What the task requires:
Update the items below by changing "checkbox" to "check box" and keeping everything else the same. Leave the pictures out of your answer.

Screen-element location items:
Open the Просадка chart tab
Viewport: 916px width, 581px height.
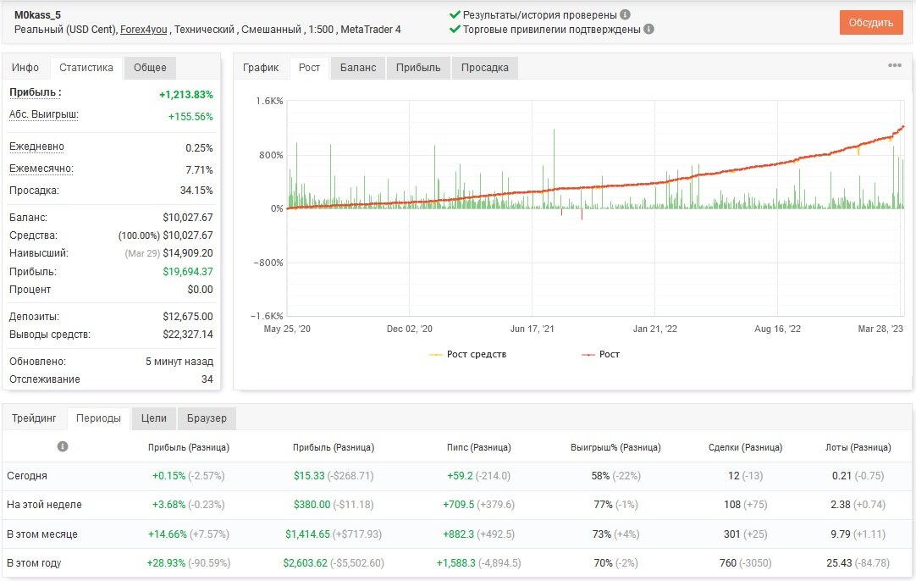[x=485, y=67]
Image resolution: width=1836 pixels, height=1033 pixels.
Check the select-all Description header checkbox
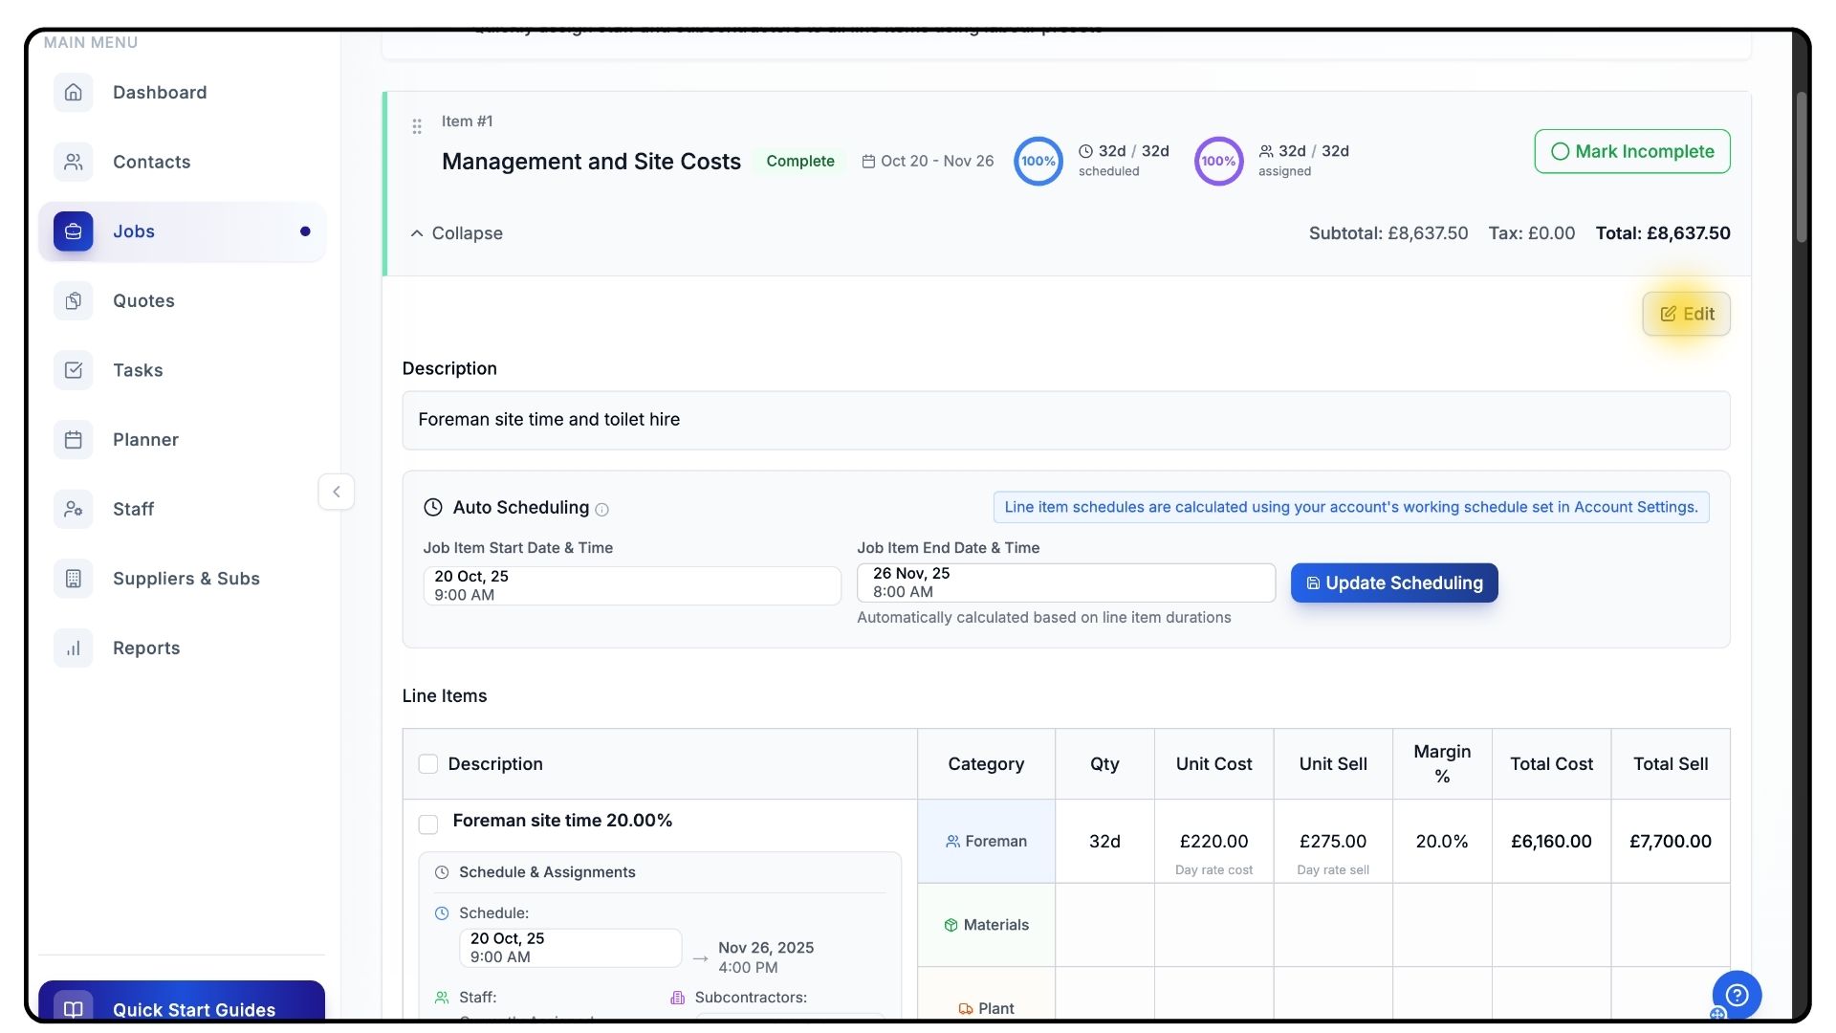point(428,764)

Output of the task:
Open the Просадка chart tab
Viewport: 916px width, 581px height.
[x=485, y=67]
Image resolution: width=1836 pixels, height=1033 pixels.
Check the select-all Description header check box
point(428,764)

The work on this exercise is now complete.